** Exercise prompt **
Reproduce, unchanged, the lines between the one holding "Given: Click the Delete Account button" and the last line of the records, including both ends, but no pictures.

------ Data for analysis ------

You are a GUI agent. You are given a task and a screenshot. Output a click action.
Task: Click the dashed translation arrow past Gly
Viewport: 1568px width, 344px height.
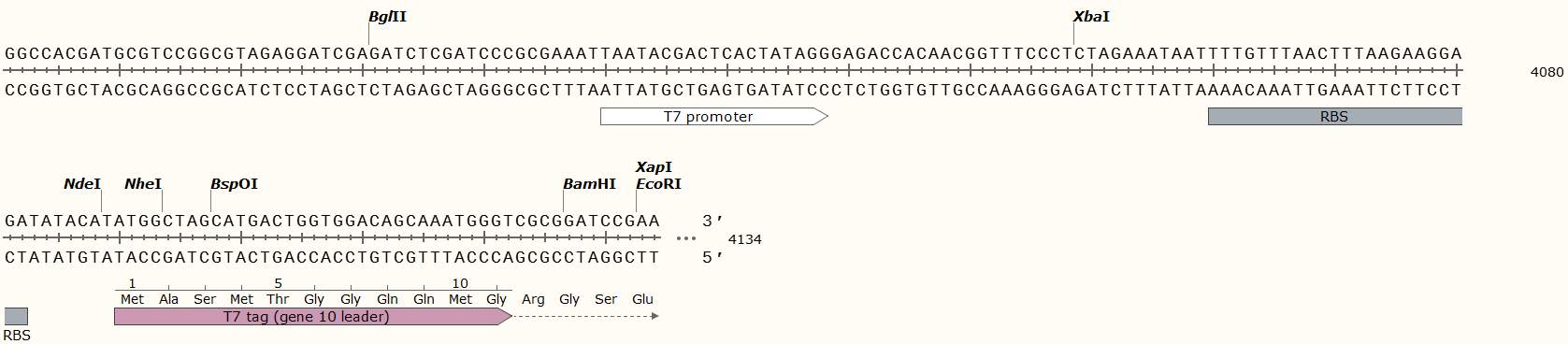click(x=586, y=316)
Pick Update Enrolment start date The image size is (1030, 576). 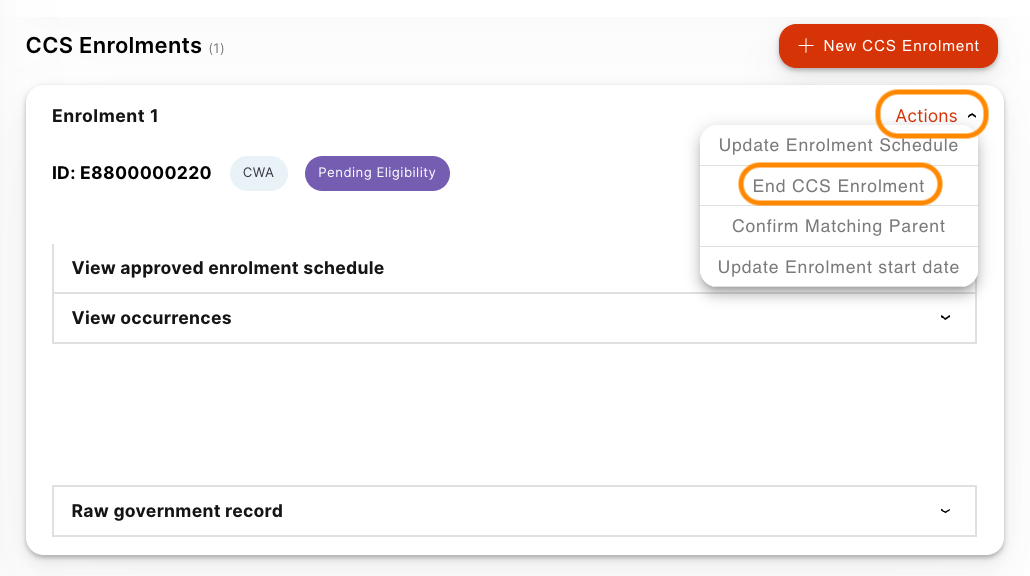[x=838, y=267]
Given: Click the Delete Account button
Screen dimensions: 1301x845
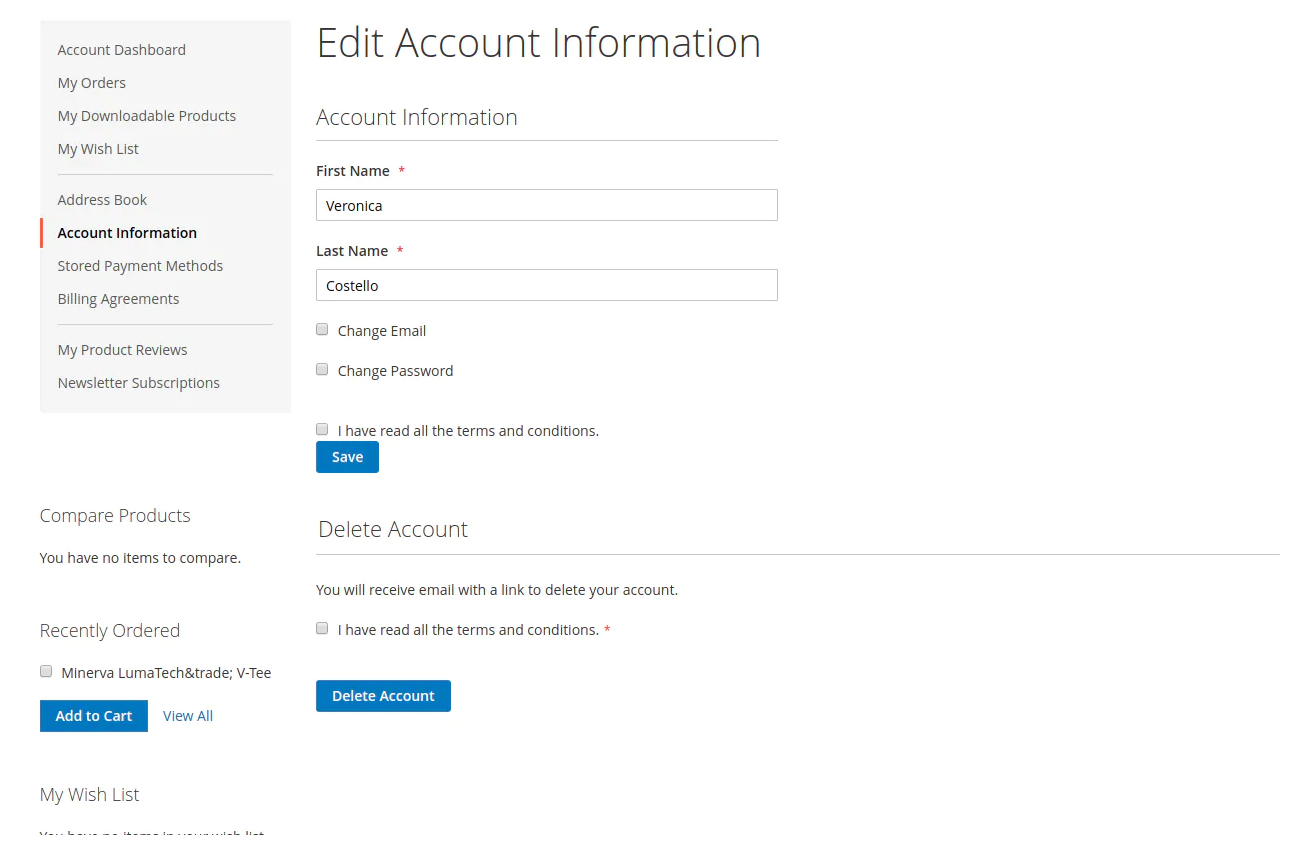Looking at the screenshot, I should coord(383,695).
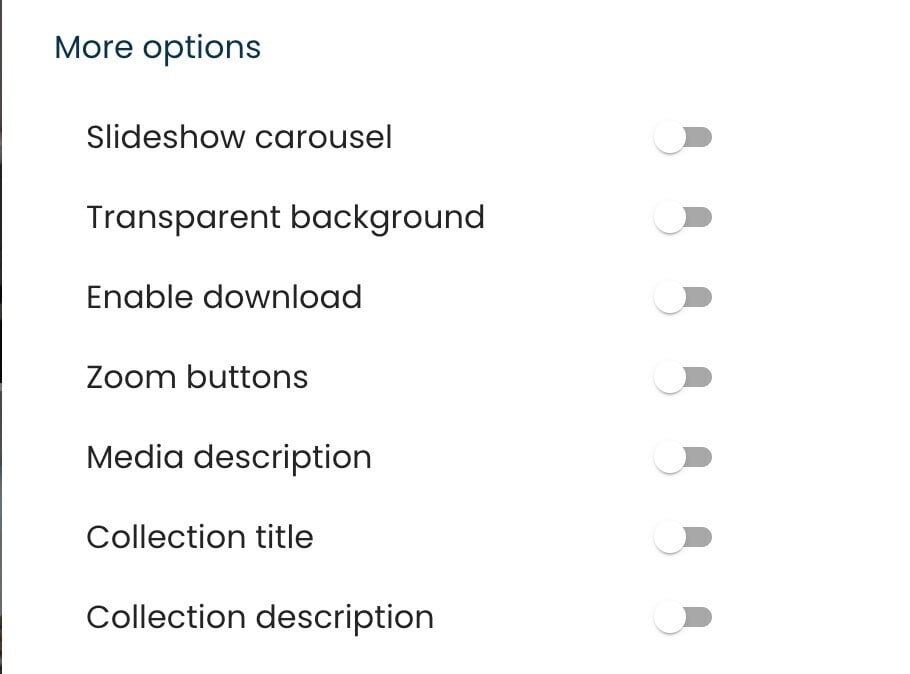
Task: Click the Slideshow carousel label
Action: pyautogui.click(x=240, y=137)
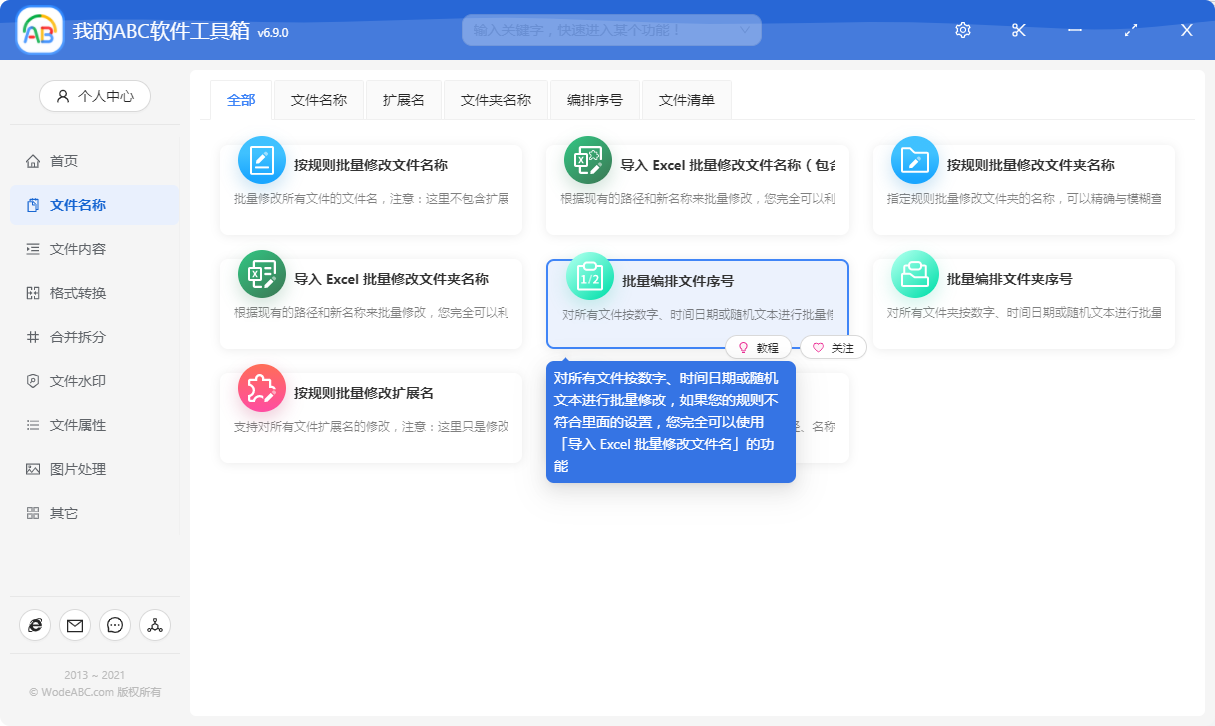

------

** Task answer **
Given: Click the Delete Account button
Screen dimensions: 1301x845
Looking at the screenshot, I should coord(383,695).
Task: Click the Slideshow carousel label
Action: pyautogui.click(x=240, y=137)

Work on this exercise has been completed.